Vacation Rental vs Hotel Calculator
Compares the true all-in cost of a vacation rental against a hotel stay, including cleaning fees, service fees, taxes, and grocery savings. Use it when deciding between Airbnb and a hotel for a multi-night trip.
About this calculator
Advertised nightly rates rarely reflect what you actually pay. This calculator finds the absolute cost difference using the formula: Difference = |(rentalNightly × nights + cleaningFee + serviceFee − grocerySavings × nights) − (hotelNightly × nights × (1 + hotelTax ÷ 100))|. The rental side adds up the nightly rate across all nights, then adds one-time fees (cleaning and service), and subtracts the daily grocery savings enabled by having a kitchen. The hotel side applies the nightly rate over the stay and then compounds it by the hotel tax rate, which commonly runs 10%–18% in US cities. Taking the absolute value of the difference shows which option is cheaper and by how much.
How to use
A 5-night trip: rental is $120/night, $80 cleaning fee, $60 service fee, grocery savings $20/night. Hotel is $150/night with 14% tax. Rental total: (120 × 5) + 80 + 60 − (20 × 5) = 600 + 80 + 60 − 100 = $640. Hotel total: 150 × 5 × (1 + 14/100) = 750 × 1.14 = $855. Difference: |640 − 855| = $215. The vacation rental saves $215 over 5 nights, or $43 per night after all fees. Shorter stays often reverse this result because the cleaning and service fees are spread over fewer nights.
Frequently asked questions
When does a vacation rental actually cost less than a hotel after all fees are included?

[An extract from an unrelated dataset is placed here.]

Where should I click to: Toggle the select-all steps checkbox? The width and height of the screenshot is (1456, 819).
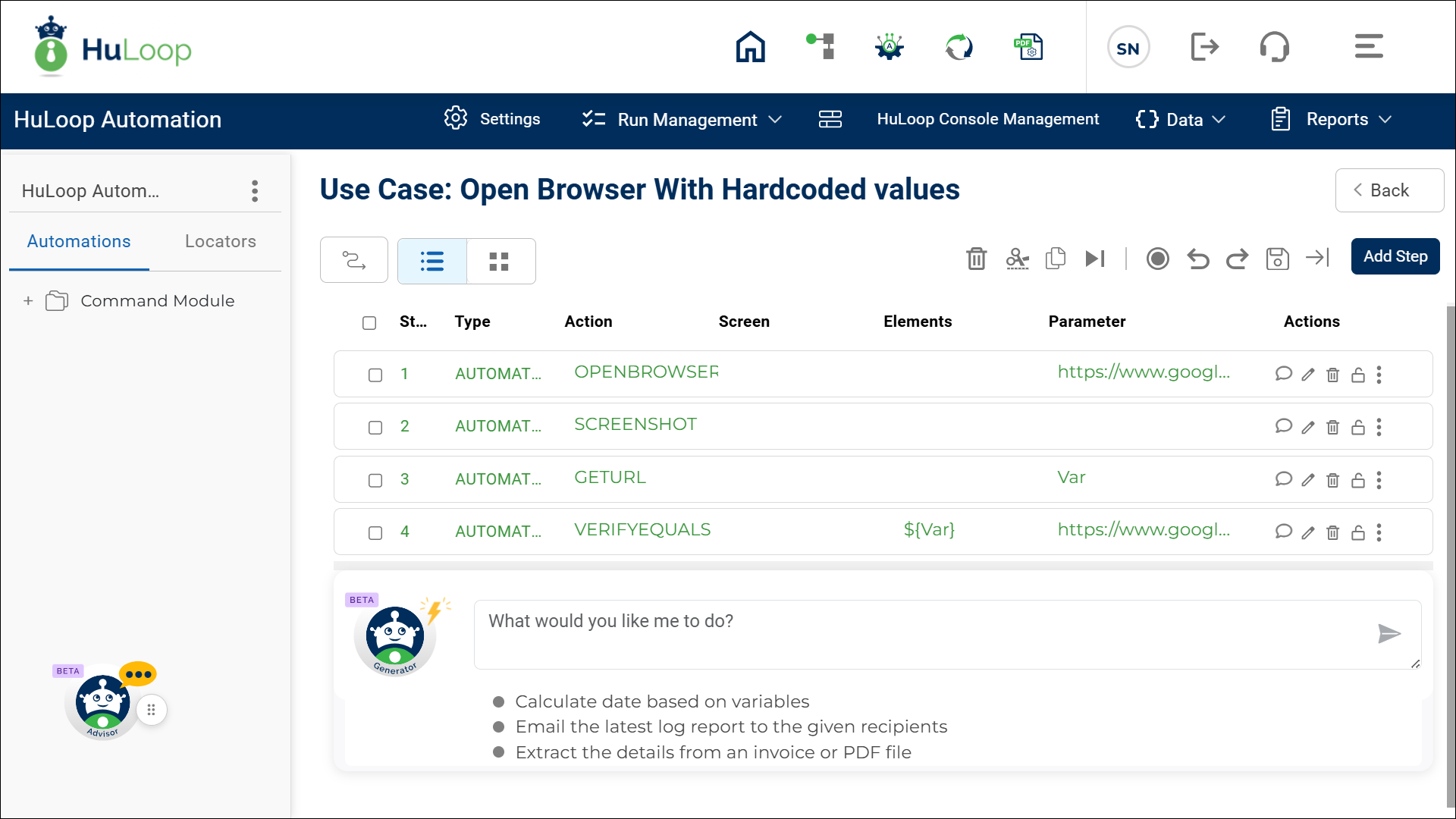(x=369, y=323)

Vacation rentals tend to become cheaper than hotels on stays of four nights or longer, because the fixed cleaning and service fees get diluted across more nights. On a one- or two-night stay, those one-time fees frequently make the rental more expensive than a comparable hotel. The break-even point also shifts based on group size — rentals that sleep four or more people at a flat rate become dramatically cheaper per person than booking multiple hotel rooms. Use this calculator to find your personal break-even night count.

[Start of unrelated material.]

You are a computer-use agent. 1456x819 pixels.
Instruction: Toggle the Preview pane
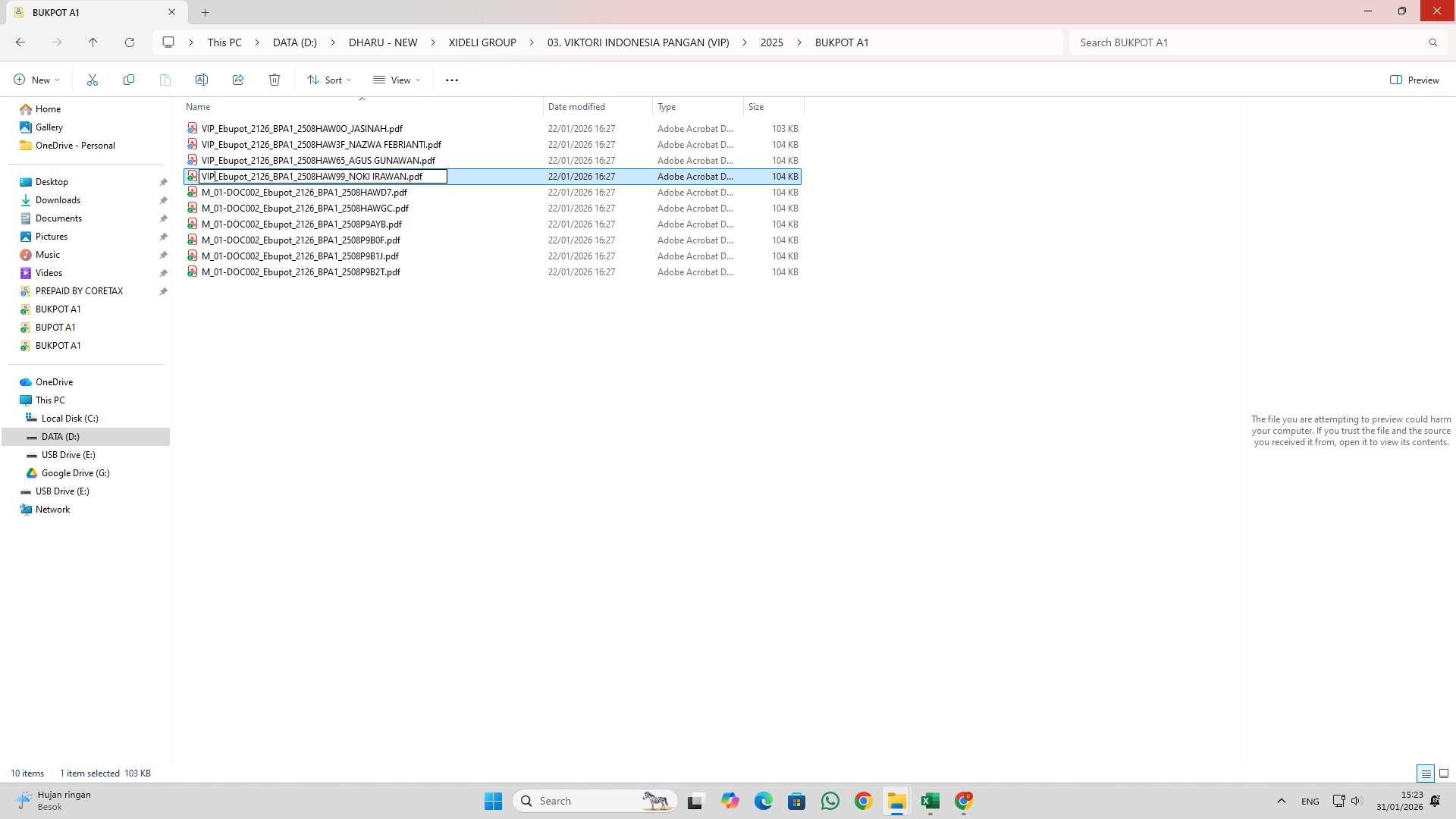[x=1415, y=79]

What fees should I include when calculating the real cost of an Airbnb or VRBO rental?
Beyond the nightly rate, always include the cleaning fee (set by the host, often $50–$300), the service fee charged by the platform (typically 10%–14% of the subtotal), and any local occupancy taxes the platform collects. Some listings also charge pet fees or extra-guest fees. On the savings side, factor in what you would spend on restaurant meals versus cooking in the unit's kitchen, as this can offset $15–$30 per person per day. This calculator captures all of these variables to give you an apples-to-apples comparison.
How much do hotel taxes add to the true cost of a hotel stay?
Hotel taxes — often called lodging taxes, occupancy taxes, or resort fees — typically range from 10% to 18% in major US cities, and can exceed 20% in high-tourism destinations like New York City or San Francisco. On a $200/night room for seven nights, a 15% tax adds $210 to your total bill. Resort fees, which are separate from tax, can add another $20–$50 per night at upscale properties. Always check whether the nightly rate shown includes or excludes these charges before comparing it to a rental listing.